Records from a collection

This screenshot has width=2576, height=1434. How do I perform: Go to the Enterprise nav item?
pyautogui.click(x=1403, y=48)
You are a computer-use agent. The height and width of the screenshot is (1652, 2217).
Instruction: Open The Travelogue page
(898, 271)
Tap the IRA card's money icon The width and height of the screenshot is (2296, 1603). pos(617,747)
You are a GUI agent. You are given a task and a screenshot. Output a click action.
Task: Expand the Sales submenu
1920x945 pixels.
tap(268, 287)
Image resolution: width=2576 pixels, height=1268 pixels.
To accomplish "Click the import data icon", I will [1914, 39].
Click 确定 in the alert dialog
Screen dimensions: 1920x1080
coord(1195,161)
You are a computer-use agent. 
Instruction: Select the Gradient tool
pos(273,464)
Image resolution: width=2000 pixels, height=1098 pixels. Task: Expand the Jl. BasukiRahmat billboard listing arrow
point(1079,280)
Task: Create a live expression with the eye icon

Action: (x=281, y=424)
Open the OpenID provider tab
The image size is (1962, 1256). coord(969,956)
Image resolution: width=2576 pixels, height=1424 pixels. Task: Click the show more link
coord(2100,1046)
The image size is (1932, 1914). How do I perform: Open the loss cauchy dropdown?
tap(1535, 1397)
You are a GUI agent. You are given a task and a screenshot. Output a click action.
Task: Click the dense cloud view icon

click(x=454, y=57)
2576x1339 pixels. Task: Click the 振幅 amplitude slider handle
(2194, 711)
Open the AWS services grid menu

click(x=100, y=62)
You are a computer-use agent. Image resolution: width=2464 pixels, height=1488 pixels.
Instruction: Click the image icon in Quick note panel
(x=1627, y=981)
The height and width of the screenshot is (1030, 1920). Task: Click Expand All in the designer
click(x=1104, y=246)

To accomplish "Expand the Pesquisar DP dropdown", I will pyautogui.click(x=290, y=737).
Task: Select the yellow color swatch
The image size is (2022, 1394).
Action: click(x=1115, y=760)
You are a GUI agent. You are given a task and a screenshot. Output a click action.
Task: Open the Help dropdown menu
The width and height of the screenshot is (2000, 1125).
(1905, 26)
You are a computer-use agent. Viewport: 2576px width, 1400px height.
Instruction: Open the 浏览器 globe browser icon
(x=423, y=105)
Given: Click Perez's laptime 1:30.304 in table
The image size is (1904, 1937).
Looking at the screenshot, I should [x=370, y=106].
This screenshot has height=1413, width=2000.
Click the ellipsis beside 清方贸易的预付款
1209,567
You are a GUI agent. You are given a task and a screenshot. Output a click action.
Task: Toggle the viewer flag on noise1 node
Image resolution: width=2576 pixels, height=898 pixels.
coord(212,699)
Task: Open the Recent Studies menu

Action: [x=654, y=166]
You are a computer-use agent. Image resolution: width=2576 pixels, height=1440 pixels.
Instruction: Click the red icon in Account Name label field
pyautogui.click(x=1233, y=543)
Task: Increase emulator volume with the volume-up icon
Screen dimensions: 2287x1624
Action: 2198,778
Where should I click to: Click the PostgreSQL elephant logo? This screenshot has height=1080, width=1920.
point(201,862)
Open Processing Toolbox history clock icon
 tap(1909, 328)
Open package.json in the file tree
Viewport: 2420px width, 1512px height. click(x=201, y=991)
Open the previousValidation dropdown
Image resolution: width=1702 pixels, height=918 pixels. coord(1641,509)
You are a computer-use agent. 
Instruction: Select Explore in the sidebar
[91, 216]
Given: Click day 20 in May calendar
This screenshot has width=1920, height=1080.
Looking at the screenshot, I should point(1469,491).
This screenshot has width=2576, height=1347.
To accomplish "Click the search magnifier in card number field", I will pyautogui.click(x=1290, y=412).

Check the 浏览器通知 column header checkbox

Activity → Taking the entries above, write out exactly each line from the one holding "The image size is (1904, 1937)." to the one holding "Task: Toggle the viewer flag on noise1 node", both included, and stop there.

The answer →
The image size is (1904, 1937).
Looking at the screenshot, I should [x=370, y=106].
This screenshot has height=1413, width=2000.
Click the ellipsis beside 清方贸易的预付款
1209,567
You are a GUI agent. You are given a task and a screenshot. Output a click action.
Task: Toggle the viewer flag on noise1 node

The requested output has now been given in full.